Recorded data
=-=-=
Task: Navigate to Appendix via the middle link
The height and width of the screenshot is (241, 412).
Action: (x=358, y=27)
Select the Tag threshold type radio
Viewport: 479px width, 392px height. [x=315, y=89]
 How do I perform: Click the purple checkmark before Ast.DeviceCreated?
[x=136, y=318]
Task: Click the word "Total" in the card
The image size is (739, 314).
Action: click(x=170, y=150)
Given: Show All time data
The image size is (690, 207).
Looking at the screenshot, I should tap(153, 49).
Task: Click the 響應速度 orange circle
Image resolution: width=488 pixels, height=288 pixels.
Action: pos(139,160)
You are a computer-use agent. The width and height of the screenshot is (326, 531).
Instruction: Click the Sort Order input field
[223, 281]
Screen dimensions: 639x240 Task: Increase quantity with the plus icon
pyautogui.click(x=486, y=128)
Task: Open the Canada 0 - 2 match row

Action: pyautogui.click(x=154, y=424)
=-=-=
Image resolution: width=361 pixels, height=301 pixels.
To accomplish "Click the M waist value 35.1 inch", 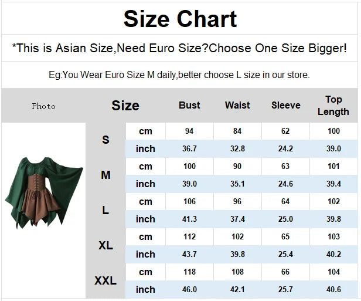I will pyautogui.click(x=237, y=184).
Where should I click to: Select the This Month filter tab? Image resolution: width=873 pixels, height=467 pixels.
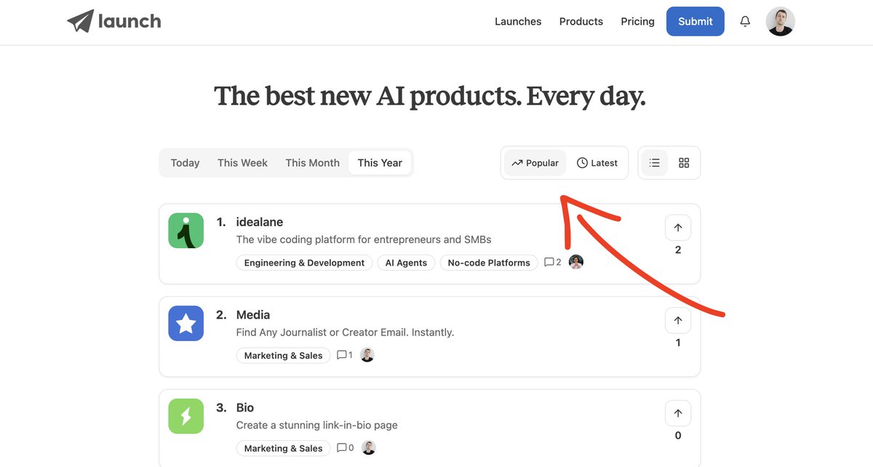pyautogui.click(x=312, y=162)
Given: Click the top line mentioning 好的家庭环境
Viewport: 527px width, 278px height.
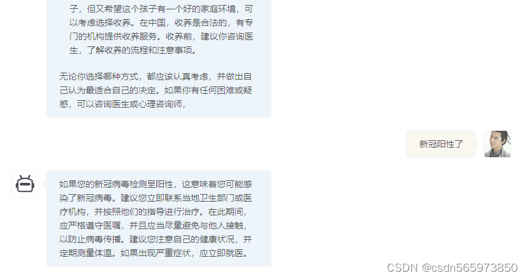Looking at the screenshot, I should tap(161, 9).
=-=-=
List all lines above in which the string "Given" appears.

Given: Show All time data
Given: Click the top line mentioning 好的家庭环境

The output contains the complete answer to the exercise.